30 thoughts on “Why you’re doing audio levels wrong, and why it really does matter

  1. I produce Snap Judgment. I have a great professional staff that mixes the show. They also produce music and live sound. We spend countless hours mixing with our ears, our meters, on speakers and in headphones. We aim for consistency throughout the course of the hour. We mix our show to -3db max. That level is music plus dialog. We are a sound-rich show that mixes hip-hop, electronica, jazz, foley, and sound effects all to create our storytelling experience. In our show, the story is king. That means the speaker must be heard. If you lose the speaker, you lose the plot. It is also our aim to create an immersive experience. We do take full advantage of the spectrum, but we still leave headroom for fluctuations in volume.

    Let’s address the 6db change that people are calling the turnoff point. I try to make it so the entire show is balanced and consistent. That means when you turn on Snap Judgment, you set your level once, and you are good for an hour. If you play my show next to the Moth which is all dialog, then yes you should adjust the volume. But once. We try to make it so people can listen in their car, on their headphones, and while they are doing the dishes.

    Finally, go look at the wave forms for produced music these days. The loudness wars have long existed in music, and the standards have definitely given way to wave forms that look like a solid block (that means they are loud as hell – compressed beyond recognition) All compression is not bad. Yes, we compress, but it is an art form. It’s done not just with meters, but our ears. We have meetings all the time about that level is too hot, or that song is distracting. We try to bring new and interesting music into our stories in a way that the
    audience has really responded to. We have a good following around the
    country and our sound is really working for us. We are very open to what people have to say about our show. We take feedback all the time. If you would like to reach us just send an email to stations at snap judgment dot org.

    Mark Ristich
    Executive Producer
    Snap Judgment

    • Hey Mark, am I reading a defensive tone in your comments here? Have people been giving you static about your levels? I think you guys are one of the few truly pro-sounding shops out there, along with RadioLab.
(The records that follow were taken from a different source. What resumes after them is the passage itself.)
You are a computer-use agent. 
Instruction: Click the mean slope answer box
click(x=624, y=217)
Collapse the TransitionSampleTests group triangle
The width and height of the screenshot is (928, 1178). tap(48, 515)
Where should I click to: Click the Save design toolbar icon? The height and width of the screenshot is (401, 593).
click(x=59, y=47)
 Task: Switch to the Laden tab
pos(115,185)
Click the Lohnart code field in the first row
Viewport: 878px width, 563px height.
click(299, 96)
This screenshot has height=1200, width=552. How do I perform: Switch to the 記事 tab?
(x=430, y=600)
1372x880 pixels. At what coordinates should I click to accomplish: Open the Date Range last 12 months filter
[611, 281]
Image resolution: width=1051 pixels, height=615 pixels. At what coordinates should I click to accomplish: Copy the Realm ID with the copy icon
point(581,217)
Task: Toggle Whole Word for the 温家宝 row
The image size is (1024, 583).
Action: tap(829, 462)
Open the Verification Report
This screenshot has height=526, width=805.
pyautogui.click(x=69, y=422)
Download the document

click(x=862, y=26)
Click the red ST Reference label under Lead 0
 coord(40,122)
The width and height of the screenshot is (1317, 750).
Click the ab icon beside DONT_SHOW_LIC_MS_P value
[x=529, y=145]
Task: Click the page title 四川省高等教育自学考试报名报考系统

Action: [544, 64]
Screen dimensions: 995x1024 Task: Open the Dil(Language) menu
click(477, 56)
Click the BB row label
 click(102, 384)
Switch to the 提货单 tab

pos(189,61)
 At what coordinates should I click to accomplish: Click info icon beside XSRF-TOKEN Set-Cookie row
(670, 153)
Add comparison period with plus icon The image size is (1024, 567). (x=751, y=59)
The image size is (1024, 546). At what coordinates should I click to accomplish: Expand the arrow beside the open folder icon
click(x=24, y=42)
        • Cool. Just in case it isn’t clear to anyone, my opinion (for what it’s worth), is that shows like Snap, OTM, and RL are right, and most others are too quiet.

    • Sorry I’m coming to this party so late…and I’m going to preface my comments with some background: when I listen to Snap Judgment, it’s usually in the car and my car is pretty noisy. It’s also usually on WELH 88.1 and our STL could stand to be a lot cleaner than it is. Also, we use a Broadcast Warehouse DSPX-FM-Mini-SE on the TALK2 preset. This is a “good” processor, but not a “great” one. Finally, I personally have trouble understanding people with accents unless and until I spend a few months interacting with them.

      Mark, I think the levels are *consistent* in Snap, but frankly, I often have a VERY hard time listening to Snap Judgment. It’s not that I have to fiddle with my volume knob a lot, it’s that Glynn speaks so incredibly fast that he’s hard for me to understand under the best of circumstances, and the effect is exacerbated by the strong presence of music and sound effects throughout the show.

      To my ears…and I want to emphasize that…part of the problem is that Glynn’s voice skews heavily towards bass. Or perhaps there’s some combination of vocal qualities that Glynn has that makes our processor skew his voice towards bass. And of course, more bass and less midrange = muddied-sounding audio.

      I don’t know that this is really a “problem” for SJ, much less something you can “fix”. It’s more just one report from one listener on one station (although when I listened to SJ on K272DT 102.3FM in Santa Barbara CA…aka KCLU…back in 2011, I recall I had the same problems). Take it for what you will.

      FWIW, other than the tonal issues, I do rather like Snap overall. The stories are great and the method of storytelling is entertaining as hell. :)

      • BTW, I should add that I also speak really, really fast. It’s something our pledge producers often yell at me during pledge drives when I’m pitching. I’ve gotten better about using deliberate slow-downs to emphasize a particular point I’m making, but I’m still not very good about keeping my default talking speed at something below Warp 8.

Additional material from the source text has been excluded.